*Exercise details*.
Find the string "will" in the records and copy each line where it occurs.

───── Given data ─────

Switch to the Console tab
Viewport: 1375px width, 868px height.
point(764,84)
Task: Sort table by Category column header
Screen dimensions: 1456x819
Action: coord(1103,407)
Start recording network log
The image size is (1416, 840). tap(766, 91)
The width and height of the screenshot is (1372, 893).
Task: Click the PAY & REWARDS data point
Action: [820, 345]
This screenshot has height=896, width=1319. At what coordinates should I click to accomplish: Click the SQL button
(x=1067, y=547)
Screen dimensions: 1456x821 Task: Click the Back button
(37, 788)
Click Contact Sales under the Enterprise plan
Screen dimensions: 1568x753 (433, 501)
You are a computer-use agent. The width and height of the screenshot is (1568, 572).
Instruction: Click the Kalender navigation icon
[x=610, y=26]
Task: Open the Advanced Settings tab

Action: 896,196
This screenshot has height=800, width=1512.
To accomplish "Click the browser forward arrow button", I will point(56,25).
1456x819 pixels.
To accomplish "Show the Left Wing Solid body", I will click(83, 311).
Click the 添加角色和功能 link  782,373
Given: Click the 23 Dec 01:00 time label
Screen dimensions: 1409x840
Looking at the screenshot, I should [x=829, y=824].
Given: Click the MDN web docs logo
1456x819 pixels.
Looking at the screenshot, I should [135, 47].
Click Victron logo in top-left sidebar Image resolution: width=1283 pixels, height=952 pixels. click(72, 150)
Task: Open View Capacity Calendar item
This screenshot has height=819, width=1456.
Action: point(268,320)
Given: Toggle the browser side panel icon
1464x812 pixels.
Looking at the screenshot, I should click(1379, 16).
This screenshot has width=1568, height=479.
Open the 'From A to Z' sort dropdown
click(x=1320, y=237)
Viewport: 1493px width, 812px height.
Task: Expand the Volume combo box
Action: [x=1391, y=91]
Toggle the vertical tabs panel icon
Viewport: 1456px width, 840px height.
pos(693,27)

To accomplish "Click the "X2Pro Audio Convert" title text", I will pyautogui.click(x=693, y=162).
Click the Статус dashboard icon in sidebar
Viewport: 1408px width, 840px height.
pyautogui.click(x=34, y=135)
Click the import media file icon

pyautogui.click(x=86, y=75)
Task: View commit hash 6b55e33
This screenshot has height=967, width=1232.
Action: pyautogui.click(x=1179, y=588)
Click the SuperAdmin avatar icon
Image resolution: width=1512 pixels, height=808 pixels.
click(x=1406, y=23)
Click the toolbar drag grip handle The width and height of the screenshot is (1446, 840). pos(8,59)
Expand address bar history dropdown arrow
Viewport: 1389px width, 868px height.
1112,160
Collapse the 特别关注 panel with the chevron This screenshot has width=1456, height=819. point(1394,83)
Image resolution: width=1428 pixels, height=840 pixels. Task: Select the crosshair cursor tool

─────

*Result below*.
To accomplish "Click the browser forward arrow button", I will point(56,25).
To accomplish "Show the Left Wing Solid body", I will click(83, 311).
To accomplish "Click the "X2Pro Audio Convert" title text", I will pyautogui.click(x=693, y=162).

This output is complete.